• WHAT YOU SHOULD DO: Where the records below reach the line containing "Open Excel from the Windows taskbar", start transcribing, and end with the line containing "Given: Select the Blank", exactly and with nothing else added.

(Saved data entries)
****************************************

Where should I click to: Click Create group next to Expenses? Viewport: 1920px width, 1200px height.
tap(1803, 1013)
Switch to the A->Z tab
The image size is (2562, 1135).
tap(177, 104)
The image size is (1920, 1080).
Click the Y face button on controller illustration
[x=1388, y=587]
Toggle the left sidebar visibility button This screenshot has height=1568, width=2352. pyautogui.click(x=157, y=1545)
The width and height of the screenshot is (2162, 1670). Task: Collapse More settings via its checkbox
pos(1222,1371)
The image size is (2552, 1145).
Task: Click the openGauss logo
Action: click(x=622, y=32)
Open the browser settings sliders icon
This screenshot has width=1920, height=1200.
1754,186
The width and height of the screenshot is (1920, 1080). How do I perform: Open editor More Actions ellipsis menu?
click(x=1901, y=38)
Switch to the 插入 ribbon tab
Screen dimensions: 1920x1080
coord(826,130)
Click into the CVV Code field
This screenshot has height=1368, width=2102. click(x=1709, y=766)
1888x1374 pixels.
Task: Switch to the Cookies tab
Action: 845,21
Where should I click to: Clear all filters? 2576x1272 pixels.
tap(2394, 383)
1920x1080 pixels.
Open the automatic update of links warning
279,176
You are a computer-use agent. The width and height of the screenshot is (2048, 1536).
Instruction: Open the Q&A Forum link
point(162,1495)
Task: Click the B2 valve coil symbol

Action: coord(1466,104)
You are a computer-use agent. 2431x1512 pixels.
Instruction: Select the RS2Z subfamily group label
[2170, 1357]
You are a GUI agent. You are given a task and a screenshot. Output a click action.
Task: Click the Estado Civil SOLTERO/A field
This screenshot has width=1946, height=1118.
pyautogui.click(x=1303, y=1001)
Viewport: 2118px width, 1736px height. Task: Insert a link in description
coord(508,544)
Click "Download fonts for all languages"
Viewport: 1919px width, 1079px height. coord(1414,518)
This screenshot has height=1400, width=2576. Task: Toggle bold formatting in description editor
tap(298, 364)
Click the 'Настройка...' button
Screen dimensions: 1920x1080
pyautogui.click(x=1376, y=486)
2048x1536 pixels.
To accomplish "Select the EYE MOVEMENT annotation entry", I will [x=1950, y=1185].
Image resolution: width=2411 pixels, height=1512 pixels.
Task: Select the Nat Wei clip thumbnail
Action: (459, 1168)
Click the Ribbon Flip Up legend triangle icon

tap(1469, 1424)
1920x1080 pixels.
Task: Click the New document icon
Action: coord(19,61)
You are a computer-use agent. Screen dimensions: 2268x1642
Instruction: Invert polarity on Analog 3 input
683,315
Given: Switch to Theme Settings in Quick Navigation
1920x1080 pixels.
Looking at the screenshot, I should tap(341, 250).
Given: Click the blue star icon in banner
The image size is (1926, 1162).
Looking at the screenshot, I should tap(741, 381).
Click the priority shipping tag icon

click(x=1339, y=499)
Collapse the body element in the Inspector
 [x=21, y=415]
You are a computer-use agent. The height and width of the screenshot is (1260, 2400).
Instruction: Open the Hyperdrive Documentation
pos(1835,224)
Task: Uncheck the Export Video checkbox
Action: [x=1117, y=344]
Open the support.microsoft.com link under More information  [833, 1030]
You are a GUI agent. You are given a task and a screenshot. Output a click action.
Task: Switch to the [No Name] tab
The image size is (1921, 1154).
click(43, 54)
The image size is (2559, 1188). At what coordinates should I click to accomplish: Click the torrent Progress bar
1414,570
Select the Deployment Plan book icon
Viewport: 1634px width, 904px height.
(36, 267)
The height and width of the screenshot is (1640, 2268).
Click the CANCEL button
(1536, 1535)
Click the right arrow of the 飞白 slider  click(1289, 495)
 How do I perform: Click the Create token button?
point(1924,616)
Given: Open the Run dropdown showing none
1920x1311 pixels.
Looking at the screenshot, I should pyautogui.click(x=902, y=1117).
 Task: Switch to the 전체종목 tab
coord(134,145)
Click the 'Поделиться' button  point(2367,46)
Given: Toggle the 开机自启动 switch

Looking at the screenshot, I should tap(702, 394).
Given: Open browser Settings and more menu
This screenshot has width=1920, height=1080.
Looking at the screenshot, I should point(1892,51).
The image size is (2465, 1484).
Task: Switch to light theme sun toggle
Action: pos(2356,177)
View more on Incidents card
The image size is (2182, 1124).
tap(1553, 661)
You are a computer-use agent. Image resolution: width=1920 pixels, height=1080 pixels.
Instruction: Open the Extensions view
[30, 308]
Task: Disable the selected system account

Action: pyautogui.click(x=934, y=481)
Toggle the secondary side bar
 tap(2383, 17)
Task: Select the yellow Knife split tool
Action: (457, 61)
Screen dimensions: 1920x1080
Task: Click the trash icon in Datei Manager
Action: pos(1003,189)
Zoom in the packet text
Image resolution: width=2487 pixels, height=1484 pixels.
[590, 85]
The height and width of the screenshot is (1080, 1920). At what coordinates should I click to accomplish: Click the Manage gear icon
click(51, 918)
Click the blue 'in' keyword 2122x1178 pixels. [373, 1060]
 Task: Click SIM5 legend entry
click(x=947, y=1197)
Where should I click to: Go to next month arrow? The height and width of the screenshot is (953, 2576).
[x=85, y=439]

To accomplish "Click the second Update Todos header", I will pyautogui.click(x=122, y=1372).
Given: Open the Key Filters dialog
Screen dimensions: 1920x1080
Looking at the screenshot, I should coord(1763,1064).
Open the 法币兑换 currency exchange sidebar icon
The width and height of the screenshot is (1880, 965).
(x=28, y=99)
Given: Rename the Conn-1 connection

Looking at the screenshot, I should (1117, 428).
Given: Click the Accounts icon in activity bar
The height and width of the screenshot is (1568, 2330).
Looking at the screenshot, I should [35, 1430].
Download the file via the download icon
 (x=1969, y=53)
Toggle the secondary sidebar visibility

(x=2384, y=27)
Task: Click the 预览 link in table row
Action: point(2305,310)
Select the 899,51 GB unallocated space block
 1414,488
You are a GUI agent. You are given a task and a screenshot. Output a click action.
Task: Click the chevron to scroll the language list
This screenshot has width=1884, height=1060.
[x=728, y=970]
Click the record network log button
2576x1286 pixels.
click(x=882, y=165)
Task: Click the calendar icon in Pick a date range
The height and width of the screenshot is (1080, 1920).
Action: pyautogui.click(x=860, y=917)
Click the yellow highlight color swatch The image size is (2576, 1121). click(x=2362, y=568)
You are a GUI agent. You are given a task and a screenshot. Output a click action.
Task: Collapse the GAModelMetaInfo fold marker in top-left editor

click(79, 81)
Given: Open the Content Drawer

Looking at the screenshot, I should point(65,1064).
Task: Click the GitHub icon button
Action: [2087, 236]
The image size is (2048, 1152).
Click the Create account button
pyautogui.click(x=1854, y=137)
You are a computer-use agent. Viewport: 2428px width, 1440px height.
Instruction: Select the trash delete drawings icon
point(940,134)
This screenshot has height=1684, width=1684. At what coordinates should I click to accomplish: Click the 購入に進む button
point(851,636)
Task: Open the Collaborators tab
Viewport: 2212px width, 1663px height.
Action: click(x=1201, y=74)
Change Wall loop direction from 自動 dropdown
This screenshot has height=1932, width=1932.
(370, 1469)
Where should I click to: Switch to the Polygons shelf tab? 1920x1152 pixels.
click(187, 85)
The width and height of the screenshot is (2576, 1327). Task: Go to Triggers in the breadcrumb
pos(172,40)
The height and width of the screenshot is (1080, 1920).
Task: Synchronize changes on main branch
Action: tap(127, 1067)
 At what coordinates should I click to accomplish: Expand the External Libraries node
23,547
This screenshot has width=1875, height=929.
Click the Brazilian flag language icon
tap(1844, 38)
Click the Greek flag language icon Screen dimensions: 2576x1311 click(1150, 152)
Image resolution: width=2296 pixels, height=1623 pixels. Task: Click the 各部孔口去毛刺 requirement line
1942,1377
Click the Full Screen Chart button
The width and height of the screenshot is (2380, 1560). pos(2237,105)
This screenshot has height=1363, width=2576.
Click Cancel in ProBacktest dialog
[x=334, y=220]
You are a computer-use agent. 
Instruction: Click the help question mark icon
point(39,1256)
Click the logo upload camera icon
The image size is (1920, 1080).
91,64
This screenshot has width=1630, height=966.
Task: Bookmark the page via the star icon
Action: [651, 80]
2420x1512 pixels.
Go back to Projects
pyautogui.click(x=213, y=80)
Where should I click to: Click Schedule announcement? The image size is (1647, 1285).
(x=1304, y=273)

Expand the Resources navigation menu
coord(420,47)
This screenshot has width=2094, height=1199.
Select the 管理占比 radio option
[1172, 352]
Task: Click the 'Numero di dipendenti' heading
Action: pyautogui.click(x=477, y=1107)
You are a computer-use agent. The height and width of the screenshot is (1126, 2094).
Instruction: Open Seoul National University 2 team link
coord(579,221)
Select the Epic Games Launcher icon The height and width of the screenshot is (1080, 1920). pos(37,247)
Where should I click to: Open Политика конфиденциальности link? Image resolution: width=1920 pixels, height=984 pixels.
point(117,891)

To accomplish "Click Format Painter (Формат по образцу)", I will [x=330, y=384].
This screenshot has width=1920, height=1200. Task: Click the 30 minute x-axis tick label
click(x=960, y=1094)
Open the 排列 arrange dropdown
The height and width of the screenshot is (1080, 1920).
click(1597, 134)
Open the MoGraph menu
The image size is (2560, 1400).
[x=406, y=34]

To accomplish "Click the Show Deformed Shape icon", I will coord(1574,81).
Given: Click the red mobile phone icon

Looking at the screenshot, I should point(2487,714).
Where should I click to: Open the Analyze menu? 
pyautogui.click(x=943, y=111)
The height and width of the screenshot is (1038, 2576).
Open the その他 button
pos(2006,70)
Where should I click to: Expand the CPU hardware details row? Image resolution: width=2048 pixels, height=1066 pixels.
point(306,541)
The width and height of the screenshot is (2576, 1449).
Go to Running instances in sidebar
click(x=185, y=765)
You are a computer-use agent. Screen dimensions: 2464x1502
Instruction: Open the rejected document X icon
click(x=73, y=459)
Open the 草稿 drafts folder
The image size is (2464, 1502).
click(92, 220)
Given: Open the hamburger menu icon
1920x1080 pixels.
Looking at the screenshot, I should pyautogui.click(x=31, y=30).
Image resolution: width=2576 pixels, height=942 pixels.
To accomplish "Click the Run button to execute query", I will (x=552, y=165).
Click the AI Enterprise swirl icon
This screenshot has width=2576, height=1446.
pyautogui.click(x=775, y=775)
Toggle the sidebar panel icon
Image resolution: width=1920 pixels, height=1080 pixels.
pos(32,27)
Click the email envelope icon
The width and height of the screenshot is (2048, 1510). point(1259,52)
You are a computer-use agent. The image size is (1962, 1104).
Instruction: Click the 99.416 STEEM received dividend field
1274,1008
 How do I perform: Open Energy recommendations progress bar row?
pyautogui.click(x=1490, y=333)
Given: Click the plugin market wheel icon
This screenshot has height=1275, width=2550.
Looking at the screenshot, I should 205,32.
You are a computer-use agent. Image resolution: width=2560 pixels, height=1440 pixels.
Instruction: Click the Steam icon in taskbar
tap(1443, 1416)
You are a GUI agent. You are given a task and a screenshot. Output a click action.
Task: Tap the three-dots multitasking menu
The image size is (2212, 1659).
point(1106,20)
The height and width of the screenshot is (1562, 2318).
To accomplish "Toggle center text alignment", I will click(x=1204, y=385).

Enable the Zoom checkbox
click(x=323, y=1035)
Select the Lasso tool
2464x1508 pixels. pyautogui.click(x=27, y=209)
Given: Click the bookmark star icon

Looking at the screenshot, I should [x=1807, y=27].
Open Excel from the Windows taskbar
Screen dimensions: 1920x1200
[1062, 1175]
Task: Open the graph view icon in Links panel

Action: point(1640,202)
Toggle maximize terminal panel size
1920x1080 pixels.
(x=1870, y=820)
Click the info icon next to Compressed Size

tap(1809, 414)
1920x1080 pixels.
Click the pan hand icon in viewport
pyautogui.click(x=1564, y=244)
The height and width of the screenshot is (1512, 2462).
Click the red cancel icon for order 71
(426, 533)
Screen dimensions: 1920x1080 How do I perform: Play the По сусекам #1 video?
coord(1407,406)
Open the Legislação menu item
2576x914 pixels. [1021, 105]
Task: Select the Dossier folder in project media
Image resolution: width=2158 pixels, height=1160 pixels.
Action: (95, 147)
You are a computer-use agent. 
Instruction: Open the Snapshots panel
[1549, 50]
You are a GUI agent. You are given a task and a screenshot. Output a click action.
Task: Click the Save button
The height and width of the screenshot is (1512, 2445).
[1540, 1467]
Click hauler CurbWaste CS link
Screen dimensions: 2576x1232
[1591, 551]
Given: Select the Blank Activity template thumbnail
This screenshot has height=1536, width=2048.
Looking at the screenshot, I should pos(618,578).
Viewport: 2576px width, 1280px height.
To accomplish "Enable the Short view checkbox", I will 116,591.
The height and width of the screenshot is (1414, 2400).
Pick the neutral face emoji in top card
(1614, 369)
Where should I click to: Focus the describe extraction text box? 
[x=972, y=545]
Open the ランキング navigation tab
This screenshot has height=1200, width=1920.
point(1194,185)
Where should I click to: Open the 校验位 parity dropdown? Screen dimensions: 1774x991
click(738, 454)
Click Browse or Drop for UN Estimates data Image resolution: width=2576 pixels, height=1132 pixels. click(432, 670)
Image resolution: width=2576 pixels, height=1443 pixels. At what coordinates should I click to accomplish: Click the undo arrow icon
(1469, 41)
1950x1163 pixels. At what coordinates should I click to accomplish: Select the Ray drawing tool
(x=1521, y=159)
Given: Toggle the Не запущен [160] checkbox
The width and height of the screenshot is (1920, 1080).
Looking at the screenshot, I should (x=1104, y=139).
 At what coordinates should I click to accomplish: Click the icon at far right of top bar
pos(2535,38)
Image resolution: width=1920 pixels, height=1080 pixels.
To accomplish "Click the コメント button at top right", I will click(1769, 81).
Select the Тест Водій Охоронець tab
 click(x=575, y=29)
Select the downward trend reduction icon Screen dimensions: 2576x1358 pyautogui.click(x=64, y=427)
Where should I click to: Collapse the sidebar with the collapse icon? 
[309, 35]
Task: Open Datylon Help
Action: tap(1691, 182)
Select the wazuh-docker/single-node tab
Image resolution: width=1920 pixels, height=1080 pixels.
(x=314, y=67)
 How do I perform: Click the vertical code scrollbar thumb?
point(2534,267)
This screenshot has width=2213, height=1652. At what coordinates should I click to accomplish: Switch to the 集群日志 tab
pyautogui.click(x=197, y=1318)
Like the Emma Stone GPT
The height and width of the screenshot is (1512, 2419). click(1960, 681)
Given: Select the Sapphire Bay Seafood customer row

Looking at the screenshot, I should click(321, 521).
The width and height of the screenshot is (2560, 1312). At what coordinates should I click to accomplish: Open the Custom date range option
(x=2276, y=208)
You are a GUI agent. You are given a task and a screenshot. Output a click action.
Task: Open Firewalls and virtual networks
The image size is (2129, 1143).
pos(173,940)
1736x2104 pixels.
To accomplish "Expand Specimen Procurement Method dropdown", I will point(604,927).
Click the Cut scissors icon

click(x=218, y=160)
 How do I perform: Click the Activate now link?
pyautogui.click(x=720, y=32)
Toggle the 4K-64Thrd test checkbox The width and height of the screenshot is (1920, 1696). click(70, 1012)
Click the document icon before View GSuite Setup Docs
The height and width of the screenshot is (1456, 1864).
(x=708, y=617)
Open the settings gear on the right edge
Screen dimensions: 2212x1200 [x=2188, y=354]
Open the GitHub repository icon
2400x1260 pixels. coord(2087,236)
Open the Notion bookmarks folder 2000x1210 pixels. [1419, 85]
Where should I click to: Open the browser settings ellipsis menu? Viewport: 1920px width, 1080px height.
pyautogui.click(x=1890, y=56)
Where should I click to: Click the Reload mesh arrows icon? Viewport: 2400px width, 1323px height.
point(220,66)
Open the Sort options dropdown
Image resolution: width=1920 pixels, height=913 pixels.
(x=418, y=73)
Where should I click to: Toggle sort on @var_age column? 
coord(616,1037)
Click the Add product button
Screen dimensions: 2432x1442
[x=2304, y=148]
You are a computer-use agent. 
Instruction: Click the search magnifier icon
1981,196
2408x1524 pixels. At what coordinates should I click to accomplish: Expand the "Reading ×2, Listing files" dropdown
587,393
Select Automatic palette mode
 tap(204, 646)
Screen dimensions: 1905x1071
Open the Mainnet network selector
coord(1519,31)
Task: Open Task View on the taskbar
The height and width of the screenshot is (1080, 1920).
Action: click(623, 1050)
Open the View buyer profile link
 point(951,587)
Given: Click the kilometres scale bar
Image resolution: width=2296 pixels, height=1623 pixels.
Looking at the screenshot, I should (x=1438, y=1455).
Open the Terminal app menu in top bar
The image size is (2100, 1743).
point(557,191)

****************************************

• ANSWER SPACE:
Open Excel from the Windows taskbar
Screen dimensions: 1920x1200
[1062, 1175]
Task: Open the graph view icon in Links panel

Action: point(1640,202)
Toggle maximize terminal panel size
1920x1080 pixels.
(x=1870, y=820)
Click the info icon next to Compressed Size

tap(1809, 414)
1920x1080 pixels.
Click the pan hand icon in viewport
pyautogui.click(x=1564, y=244)
The height and width of the screenshot is (1512, 2462).
Click the red cancel icon for order 71
(426, 533)
Screen dimensions: 1920x1080 How do I perform: Play the По сусекам #1 video?
coord(1407,406)
Open the Legislação menu item
2576x914 pixels. [1021, 105]
Task: Select the Dossier folder in project media
Image resolution: width=2158 pixels, height=1160 pixels.
Action: (95, 147)
You are a computer-use agent. 
Instruction: Open the Snapshots panel
[1549, 50]
You are a GUI agent. You are given a task and a screenshot. Output a click action.
Task: Click the Save button
The height and width of the screenshot is (1512, 2445).
[1540, 1467]
Click hauler CurbWaste CS link
Screen dimensions: 2576x1232
[1591, 551]
Given: Select the Blank Activity template thumbnail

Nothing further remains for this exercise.